Con Maison Margiela, Lilia si muove in un territorio di ombre e frammenti.
Indossare l’Inside-Out Blazer Dress non è soltanto un gesto stilistico, ma un atto di ribellione. La giacca rovesciata rivela ciò che normalmente resta nascosto, esibisce le cuciture, i margini, le strutture che la moda tradizionalmente cela.
È un linguaggio che parla di verità scomoda e di bellezza imperfetta, un lessico che appartiene profondamente al DNA di Lilia.
Nel bosco, questo gesto si amplifica. Le radici contorte e la corteccia millenaria diventano lo specchio della decostruzione: superfici irregolari, fenditure, lacerazioni che risuonano con il taglio e la materia dell’abito.
Lilia non posa, ma si intreccia con il paesaggio, fino a confondersi con esso.
In lei, Margiela non è mai puro concetto: diventa carne e legno, gesto e ferita, silenzio e presenza.
La sua forza sta nel trasformare la vulnerabilità in autorità.
Ciò che appare incompleto diventa totale, ciò che sembra precario diventa eterno. Lilia incarna la filosofia di Margiela come pochi: la sottrazione come linguaggio, la decostruzione come atto di potere, la fragilità come nuova forma di identità.
In questa unione tra corpo e abito, tra musa e maison, il bosco stesso diventa laboratorio. Non più uno spazio naturale da abitare, ma un luogo di trasformazione, dove le regole della moda vengono rovesciate e riscritte.
Con Jean Paul Gaultier, Lilia incarna uno spirito di teatro e provocazione.
Il Petit Grand Maxi Dress è uno dei suoi capi più iconici—esagerato nelle proporzioni e al tempo stesso preciso nei dettagli, un equilibrio fra spettacolo e rigore. Su Lilia diventa più di un abito: è armatura e apparizione, emblema di sfida portato nel cuore del bosco.
Sul fondo di radici e ombre, il vestito assume un significato diverso. I suoi volumi riecheggiano l’ampiezza del paesaggio, le sue linee tagliano con decisione il silenzio degli alberi. La presenza di Lilia accentua questo contrasto: la sua postura è intransigente, i suoi gesti misurati eppure elettrici. Trasforma il dramma di Gaultier in qualcosa di rituale, una performance privata delle luci di scena e ricollocata nel crepuscolo della foresta.

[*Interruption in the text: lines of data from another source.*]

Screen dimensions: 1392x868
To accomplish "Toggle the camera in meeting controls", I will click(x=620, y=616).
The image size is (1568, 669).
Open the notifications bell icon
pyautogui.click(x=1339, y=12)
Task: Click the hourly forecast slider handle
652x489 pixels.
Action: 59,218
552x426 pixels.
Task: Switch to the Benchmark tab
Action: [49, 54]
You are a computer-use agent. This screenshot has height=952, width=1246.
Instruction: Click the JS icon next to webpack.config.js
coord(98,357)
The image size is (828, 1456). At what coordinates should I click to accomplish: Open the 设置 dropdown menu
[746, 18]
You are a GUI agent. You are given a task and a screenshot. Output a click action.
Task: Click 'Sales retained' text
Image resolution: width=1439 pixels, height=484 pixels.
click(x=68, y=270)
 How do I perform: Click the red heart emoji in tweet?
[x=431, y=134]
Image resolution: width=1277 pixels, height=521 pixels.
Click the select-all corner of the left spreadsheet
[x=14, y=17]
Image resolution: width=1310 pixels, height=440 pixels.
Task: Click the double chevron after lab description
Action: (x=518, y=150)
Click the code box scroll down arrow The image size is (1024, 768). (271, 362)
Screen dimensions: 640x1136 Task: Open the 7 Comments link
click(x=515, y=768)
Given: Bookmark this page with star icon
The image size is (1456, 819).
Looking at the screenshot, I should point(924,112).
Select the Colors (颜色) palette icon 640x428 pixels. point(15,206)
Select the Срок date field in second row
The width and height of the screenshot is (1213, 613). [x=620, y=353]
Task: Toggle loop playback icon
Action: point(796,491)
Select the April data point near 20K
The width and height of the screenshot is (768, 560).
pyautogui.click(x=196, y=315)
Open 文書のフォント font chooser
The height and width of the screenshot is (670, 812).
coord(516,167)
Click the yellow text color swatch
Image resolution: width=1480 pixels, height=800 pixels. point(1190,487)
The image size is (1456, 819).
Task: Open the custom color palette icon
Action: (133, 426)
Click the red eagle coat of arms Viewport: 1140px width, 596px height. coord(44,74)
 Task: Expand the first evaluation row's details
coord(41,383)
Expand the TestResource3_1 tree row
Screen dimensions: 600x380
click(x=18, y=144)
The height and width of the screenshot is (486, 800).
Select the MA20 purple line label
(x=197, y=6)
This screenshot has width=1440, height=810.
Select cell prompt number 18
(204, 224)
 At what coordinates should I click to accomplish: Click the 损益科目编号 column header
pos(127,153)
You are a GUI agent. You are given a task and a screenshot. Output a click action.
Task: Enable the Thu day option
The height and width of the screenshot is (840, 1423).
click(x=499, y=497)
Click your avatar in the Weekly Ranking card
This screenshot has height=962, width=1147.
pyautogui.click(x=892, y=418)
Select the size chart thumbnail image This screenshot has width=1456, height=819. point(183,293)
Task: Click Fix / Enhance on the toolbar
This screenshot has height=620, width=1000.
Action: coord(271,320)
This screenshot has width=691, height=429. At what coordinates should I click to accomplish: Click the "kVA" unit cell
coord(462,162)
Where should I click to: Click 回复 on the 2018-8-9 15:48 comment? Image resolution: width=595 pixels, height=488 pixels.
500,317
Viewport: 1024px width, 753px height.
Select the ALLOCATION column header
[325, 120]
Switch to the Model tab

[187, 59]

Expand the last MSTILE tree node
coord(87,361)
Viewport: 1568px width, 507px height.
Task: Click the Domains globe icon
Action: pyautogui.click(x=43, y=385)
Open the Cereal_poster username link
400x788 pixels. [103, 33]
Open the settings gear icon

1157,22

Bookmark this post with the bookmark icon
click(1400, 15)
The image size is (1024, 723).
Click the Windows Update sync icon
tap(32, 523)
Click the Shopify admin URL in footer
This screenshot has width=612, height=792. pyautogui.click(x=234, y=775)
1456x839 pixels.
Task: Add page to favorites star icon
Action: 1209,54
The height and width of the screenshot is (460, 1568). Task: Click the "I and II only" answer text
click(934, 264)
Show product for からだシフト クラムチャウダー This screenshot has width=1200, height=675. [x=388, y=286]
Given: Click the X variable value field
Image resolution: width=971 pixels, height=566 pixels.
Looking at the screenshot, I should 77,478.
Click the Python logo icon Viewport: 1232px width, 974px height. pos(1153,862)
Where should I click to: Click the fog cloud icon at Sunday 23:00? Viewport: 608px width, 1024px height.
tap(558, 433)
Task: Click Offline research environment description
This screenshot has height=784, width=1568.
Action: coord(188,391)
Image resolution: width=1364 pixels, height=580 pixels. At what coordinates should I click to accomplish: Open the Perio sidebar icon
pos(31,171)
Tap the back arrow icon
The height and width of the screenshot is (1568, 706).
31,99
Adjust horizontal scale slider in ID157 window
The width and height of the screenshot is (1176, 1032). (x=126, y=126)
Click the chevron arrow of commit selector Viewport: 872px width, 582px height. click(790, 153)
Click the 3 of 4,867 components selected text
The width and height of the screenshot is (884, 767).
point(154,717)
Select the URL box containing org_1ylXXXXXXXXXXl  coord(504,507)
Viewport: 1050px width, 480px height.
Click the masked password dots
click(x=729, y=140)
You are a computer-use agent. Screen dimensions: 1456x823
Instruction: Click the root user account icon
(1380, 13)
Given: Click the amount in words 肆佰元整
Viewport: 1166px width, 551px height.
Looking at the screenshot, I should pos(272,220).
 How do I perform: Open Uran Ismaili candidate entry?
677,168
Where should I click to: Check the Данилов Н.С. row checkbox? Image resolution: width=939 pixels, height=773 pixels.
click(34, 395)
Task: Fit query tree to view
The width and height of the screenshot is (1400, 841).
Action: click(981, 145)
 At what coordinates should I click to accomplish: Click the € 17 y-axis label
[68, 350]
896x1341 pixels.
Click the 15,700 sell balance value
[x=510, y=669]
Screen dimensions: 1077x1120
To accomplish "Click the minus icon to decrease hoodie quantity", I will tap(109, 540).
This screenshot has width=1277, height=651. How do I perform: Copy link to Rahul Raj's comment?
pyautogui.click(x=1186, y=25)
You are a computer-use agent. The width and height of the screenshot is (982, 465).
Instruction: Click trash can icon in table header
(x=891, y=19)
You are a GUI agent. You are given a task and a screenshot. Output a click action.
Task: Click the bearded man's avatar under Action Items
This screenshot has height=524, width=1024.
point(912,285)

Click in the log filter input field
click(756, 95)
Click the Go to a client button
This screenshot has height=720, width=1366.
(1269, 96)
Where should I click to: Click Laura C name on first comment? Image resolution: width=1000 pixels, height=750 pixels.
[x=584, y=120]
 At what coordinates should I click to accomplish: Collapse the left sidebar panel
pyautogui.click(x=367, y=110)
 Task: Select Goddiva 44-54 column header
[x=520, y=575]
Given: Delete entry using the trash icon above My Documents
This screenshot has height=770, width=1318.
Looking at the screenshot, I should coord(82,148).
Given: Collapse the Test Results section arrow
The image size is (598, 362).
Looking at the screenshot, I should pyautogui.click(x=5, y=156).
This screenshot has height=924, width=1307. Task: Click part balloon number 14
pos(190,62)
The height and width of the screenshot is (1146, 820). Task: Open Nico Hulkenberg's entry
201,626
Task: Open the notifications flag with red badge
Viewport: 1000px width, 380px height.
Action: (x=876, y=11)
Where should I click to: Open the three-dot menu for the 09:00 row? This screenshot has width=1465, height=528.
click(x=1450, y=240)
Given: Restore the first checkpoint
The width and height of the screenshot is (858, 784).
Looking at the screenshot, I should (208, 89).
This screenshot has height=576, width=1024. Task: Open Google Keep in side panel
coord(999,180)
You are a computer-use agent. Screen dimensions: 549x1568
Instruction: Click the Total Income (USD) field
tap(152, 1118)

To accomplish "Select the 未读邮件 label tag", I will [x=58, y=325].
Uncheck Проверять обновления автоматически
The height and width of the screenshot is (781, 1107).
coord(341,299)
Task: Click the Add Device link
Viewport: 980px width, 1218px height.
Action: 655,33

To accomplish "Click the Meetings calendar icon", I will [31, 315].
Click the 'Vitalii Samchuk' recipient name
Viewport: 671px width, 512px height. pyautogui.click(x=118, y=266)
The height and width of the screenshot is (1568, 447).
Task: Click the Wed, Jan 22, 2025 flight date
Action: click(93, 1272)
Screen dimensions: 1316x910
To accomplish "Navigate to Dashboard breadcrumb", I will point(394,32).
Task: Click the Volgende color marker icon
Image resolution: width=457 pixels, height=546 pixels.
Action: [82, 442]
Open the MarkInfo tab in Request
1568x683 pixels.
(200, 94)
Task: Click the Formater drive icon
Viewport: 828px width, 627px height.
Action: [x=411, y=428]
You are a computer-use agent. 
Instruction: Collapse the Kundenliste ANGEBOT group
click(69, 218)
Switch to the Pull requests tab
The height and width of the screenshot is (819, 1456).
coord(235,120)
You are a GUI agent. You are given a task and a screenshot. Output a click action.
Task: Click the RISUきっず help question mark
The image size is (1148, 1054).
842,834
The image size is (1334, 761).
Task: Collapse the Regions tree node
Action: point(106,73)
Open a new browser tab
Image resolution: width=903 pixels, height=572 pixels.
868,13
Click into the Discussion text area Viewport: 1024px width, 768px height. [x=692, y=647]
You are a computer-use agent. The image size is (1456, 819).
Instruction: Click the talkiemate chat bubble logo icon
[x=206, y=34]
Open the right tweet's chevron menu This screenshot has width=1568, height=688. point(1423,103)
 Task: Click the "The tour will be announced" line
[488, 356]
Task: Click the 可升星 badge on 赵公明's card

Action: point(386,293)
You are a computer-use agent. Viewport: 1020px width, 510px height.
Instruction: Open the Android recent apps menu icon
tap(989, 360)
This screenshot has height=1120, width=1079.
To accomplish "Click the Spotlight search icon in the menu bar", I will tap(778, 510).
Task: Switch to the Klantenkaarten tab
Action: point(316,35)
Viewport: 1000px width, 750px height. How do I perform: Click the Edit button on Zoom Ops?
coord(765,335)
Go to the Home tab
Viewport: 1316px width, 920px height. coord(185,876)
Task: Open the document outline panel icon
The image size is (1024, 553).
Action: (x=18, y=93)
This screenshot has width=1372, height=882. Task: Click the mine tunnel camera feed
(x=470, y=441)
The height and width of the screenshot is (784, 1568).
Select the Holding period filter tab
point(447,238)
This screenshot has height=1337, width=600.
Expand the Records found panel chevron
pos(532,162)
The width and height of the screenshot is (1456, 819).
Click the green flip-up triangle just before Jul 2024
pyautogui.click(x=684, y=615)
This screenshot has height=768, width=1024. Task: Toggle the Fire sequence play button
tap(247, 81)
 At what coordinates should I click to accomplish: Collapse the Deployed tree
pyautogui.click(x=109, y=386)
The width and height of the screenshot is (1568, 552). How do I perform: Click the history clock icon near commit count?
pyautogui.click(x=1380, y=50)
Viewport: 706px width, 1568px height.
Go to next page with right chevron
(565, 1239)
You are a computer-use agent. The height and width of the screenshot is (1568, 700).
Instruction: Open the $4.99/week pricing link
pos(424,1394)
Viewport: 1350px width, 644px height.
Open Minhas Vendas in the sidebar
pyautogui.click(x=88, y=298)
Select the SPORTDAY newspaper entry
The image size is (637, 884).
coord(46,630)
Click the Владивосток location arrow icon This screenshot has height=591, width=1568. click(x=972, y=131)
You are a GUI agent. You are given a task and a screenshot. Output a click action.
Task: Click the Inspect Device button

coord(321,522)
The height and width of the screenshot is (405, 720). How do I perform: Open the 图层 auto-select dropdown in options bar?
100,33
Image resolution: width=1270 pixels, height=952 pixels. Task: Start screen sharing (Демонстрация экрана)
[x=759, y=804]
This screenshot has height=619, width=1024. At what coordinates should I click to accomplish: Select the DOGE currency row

Gaultier ha da sempre tratto forza dalla sovversione—distorcendo i codici di femminilità, sessualità e spettacolo. In Lilia queste idee non sono semplicemente rappresentate, ma incarnate. Lei non imita l’eccesso teatrale; lo porta con sé, radicandolo nelle trame grezze della terra e della corteccia. Ne nasce una visione in cui la couture non è distante o ornamentale, ma viscerale, immediata, persino primordiale.
Attraverso Lilia, il mito di Gaultier si rinnova. La foresta diventa la sua passerella, il silenzio la sua colonna sonora, la musa la sua più fiera collaboratrice.